# Bella's foaling thread....



## BellaMFT (Nov 15, 2011)

I was going to wait until she was 300 days before starting a foaling thread but I just can't wait. Bella is 296 days today. This is my first foal and Bella's second. At least one of us know what we are doing. :lol: She has really started to get big in the last few weeks. I am so excited for the baby. I am hoping for a filly but a little colt will be just fine as long as he is healthy. 
Here is a picture before we bred her:








Here is one just a few days ago:








This is the baby daddy:








There are more pictures of him at http://www.1manranch.com


----------



## Kansas Spice Girl (Dec 6, 2011)

Yay, I was wondering when you would make a foaling thread!
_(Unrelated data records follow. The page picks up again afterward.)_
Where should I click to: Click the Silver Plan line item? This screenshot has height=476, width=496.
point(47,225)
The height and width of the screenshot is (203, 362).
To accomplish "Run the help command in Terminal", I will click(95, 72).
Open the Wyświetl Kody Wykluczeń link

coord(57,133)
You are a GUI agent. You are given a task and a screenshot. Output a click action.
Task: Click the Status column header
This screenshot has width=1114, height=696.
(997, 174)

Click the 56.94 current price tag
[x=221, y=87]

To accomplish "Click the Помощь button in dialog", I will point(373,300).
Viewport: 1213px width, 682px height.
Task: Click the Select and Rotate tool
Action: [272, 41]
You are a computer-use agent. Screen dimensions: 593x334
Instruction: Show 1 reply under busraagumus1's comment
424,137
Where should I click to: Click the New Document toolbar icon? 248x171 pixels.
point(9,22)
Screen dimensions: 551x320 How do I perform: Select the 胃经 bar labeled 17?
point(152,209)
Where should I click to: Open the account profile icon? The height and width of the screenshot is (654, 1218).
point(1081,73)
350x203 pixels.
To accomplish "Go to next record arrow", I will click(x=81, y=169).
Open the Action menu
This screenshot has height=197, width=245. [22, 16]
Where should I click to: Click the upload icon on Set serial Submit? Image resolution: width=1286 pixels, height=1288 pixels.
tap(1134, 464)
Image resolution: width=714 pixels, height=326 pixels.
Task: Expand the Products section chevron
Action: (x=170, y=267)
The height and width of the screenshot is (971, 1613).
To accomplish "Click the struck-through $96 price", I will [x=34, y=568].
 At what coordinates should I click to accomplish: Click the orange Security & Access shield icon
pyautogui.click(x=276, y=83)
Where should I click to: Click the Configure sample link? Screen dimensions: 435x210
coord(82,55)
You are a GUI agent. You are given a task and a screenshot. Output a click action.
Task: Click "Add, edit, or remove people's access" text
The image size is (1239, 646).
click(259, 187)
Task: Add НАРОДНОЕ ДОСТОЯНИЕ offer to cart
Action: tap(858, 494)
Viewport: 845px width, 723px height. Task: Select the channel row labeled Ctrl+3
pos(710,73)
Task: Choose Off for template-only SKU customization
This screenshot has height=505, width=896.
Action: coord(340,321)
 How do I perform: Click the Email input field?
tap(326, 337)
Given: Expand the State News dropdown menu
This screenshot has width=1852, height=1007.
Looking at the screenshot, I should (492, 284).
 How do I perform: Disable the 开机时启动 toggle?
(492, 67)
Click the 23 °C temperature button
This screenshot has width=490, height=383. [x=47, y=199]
Hoping for a happy healthy filly for your sake


----------



## BellaMFT (Nov 15, 2011)

Thanks Kansas! I am so nervous, excited and going crazy all at the time. My husband thinks I am nuts because the rub her belly every night and check to see if she has started to bag up. Every once and a while I can feel baby kicking. Bella just looks at me like "would you quit making him do that". So far so good.


----------



## trainerunlimited (Jan 26, 2012)

Awwww, can't wait to see this baby! The sire is definitely unusual.


----------



## BellaMFT (Nov 15, 2011)

Zeus is an amazing stallion. When I had my bad accident out on the trail a few months ago, he was the one who carried me out. It didn't bother him that I was bleeding profusely . He just stayed calm and brought me back to the trailer where the ambulance was waiting. I was so lucky to be riding with great horses and people that day.


----------



## BellaMFT (Nov 15, 2011)

*300 days!!!*

Bella is 300 days today!:happydance:It seems like it has been forever since last June. I will try to get new/better pictures of her soon. I am getting so excited. I love seen everyone's foals. I hope Bella has a healthy foal.


----------



## BellaMFT (Nov 15, 2011)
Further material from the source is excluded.